Data for processing:
# # # #

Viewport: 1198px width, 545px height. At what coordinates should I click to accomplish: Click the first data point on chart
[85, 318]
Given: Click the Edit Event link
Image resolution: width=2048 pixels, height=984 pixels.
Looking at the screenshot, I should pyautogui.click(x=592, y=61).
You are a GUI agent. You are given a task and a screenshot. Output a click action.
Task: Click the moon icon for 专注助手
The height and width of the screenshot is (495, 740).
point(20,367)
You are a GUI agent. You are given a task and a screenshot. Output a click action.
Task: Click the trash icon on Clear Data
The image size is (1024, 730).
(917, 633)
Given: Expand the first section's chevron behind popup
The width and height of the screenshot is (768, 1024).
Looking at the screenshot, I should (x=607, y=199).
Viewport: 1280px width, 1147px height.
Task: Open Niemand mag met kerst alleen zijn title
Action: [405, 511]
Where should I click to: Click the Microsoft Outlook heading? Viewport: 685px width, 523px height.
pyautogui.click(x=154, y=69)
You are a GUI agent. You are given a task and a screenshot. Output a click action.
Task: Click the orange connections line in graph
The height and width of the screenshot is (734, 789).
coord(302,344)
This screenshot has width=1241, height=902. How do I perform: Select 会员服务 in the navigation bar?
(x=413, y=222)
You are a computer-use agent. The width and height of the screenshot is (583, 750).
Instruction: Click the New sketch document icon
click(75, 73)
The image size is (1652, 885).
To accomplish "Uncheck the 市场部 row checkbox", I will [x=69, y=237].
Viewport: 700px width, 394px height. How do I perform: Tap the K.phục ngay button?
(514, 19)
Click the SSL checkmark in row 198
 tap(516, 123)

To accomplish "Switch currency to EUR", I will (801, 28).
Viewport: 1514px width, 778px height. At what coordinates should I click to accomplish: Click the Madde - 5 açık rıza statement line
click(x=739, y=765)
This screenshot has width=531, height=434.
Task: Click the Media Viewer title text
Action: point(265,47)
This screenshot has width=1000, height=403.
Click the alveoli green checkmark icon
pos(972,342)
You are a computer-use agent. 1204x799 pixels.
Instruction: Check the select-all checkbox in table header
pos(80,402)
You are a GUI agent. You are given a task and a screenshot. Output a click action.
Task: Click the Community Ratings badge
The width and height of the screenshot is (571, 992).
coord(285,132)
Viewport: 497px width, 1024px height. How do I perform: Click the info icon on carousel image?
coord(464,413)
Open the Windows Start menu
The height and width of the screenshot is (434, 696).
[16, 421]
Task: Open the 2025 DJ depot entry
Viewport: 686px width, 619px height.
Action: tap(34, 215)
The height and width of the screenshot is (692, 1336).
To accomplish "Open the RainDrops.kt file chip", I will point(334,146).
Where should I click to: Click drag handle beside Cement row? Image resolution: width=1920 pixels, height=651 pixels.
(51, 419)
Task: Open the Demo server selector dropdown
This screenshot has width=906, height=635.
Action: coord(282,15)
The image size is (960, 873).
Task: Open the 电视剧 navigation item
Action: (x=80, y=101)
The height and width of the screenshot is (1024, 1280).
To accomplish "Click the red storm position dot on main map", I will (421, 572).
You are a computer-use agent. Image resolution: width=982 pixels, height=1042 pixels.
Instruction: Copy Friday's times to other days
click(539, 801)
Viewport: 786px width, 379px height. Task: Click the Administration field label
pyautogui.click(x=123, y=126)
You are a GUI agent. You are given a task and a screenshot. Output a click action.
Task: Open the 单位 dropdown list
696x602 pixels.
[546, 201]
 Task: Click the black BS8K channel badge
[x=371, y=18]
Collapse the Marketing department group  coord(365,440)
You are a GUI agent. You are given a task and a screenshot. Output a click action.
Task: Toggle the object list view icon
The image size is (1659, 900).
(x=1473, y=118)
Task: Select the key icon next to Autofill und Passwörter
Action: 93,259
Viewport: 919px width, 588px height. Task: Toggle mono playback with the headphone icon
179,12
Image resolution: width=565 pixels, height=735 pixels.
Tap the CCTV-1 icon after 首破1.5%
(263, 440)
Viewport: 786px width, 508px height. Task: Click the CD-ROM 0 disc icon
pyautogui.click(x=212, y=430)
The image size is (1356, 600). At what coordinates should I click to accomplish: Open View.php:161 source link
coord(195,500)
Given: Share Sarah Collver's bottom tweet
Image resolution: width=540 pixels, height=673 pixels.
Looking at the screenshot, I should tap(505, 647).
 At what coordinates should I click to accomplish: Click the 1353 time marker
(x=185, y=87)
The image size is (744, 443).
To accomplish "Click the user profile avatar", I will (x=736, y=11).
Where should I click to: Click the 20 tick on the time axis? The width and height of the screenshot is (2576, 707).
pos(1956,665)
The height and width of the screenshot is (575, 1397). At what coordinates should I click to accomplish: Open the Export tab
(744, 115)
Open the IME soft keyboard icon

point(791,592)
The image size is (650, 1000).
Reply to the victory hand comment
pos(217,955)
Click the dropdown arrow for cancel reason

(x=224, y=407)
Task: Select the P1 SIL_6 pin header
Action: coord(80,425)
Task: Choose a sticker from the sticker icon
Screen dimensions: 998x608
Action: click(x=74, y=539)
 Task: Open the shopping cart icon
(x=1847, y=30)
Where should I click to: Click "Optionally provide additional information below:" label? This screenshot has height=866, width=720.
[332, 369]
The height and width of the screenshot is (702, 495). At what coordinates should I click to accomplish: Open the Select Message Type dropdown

# # # #

Repeat what the records above say. Use their exact words.

Viewport: 1198px width, 545px height. At what coordinates should I click to accomplish: Click the first data point on chart
[85, 318]
Given: Click the Edit Event link
Image resolution: width=2048 pixels, height=984 pixels.
Looking at the screenshot, I should pyautogui.click(x=592, y=61).
You are a GUI agent. You are given a task and a screenshot. Output a click action.
Task: Click the moon icon for 专注助手
The height and width of the screenshot is (495, 740).
point(20,367)
You are a GUI agent. You are given a task and a screenshot. Output a click action.
Task: Click the trash icon on Clear Data
The image size is (1024, 730).
(917, 633)
Given: Expand the first section's chevron behind popup
The width and height of the screenshot is (768, 1024).
Looking at the screenshot, I should (x=607, y=199).
Viewport: 1280px width, 1147px height.
Task: Open Niemand mag met kerst alleen zijn title
Action: [405, 511]
Where should I click to: Click the Microsoft Outlook heading? Viewport: 685px width, 523px height.
pyautogui.click(x=154, y=69)
You are a GUI agent. You are given a task and a screenshot. Output a click action.
Task: Click the orange connections line in graph
The height and width of the screenshot is (734, 789).
coord(302,344)
This screenshot has width=1241, height=902. How do I perform: Select 会员服务 in the navigation bar?
(x=413, y=222)
You are a computer-use agent. The width and height of the screenshot is (583, 750).
Instruction: Click the New sketch document icon
click(75, 73)
The image size is (1652, 885).
To accomplish "Uncheck the 市场部 row checkbox", I will [x=69, y=237].
Viewport: 700px width, 394px height. How do I perform: Tap the K.phục ngay button?
(514, 19)
Click the SSL checkmark in row 198
 tap(516, 123)

To accomplish "Switch currency to EUR", I will (801, 28).
Viewport: 1514px width, 778px height. At what coordinates should I click to accomplish: Click the Madde - 5 açık rıza statement line
click(x=739, y=765)
This screenshot has width=531, height=434.
Task: Click the Media Viewer title text
Action: point(265,47)
This screenshot has width=1000, height=403.
Click the alveoli green checkmark icon
pos(972,342)
You are a computer-use agent. 1204x799 pixels.
Instruction: Check the select-all checkbox in table header
pos(80,402)
You are a GUI agent. You are given a task and a screenshot. Output a click action.
Task: Click the Community Ratings badge
The width and height of the screenshot is (571, 992).
coord(285,132)
Viewport: 497px width, 1024px height. How do I perform: Click the info icon on carousel image?
coord(464,413)
Open the Windows Start menu
The height and width of the screenshot is (434, 696).
[16, 421]
Task: Open the 2025 DJ depot entry
Viewport: 686px width, 619px height.
Action: tap(34, 215)
The height and width of the screenshot is (692, 1336).
To accomplish "Open the RainDrops.kt file chip", I will point(334,146).
Where should I click to: Click drag handle beside Cement row? Image resolution: width=1920 pixels, height=651 pixels.
(51, 419)
Task: Open the Demo server selector dropdown
This screenshot has width=906, height=635.
Action: coord(282,15)
The image size is (960, 873).
Task: Open the 电视剧 navigation item
Action: (x=80, y=101)
The height and width of the screenshot is (1024, 1280).
To accomplish "Click the red storm position dot on main map", I will (421, 572).
You are a computer-use agent. Image resolution: width=982 pixels, height=1042 pixels.
Instruction: Copy Friday's times to other days
click(539, 801)
Viewport: 786px width, 379px height. Task: Click the Administration field label
pyautogui.click(x=123, y=126)
You are a GUI agent. You are given a task and a screenshot. Output a click action.
Task: Open the 单位 dropdown list
696x602 pixels.
[546, 201]
 Task: Click the black BS8K channel badge
[x=371, y=18]
Collapse the Marketing department group  coord(365,440)
You are a GUI agent. You are given a task and a screenshot. Output a click action.
Task: Toggle the object list view icon
The image size is (1659, 900).
(x=1473, y=118)
Task: Select the key icon next to Autofill und Passwörter
Action: 93,259
Viewport: 919px width, 588px height. Task: Toggle mono playback with the headphone icon
179,12
Image resolution: width=565 pixels, height=735 pixels.
Tap the CCTV-1 icon after 首破1.5%
(263, 440)
Viewport: 786px width, 508px height. Task: Click the CD-ROM 0 disc icon
pyautogui.click(x=212, y=430)
The image size is (1356, 600). At what coordinates should I click to accomplish: Open View.php:161 source link
coord(195,500)
Given: Share Sarah Collver's bottom tweet
Image resolution: width=540 pixels, height=673 pixels.
Looking at the screenshot, I should tap(505, 647).
 At what coordinates should I click to accomplish: Click the 1353 time marker
(x=185, y=87)
The image size is (744, 443).
To accomplish "Click the user profile avatar", I will (x=736, y=11).
Where should I click to: Click the 20 tick on the time axis? The width and height of the screenshot is (2576, 707).
pos(1956,665)
The height and width of the screenshot is (575, 1397). At what coordinates should I click to accomplish: Open the Export tab
(744, 115)
Open the IME soft keyboard icon

point(791,592)
The image size is (650, 1000).
Reply to the victory hand comment
pos(217,955)
Click the dropdown arrow for cancel reason

(x=224, y=407)
Task: Select the P1 SIL_6 pin header
Action: coord(80,425)
Task: Choose a sticker from the sticker icon
Screen dimensions: 998x608
Action: click(x=74, y=539)
 Task: Open the shopping cart icon
(x=1847, y=30)
Where should I click to: Click "Optionally provide additional information below:" label? This screenshot has height=866, width=720.
[332, 369]
The height and width of the screenshot is (702, 495). At what coordinates should I click to accomplish: Open the Select Message Type dropdown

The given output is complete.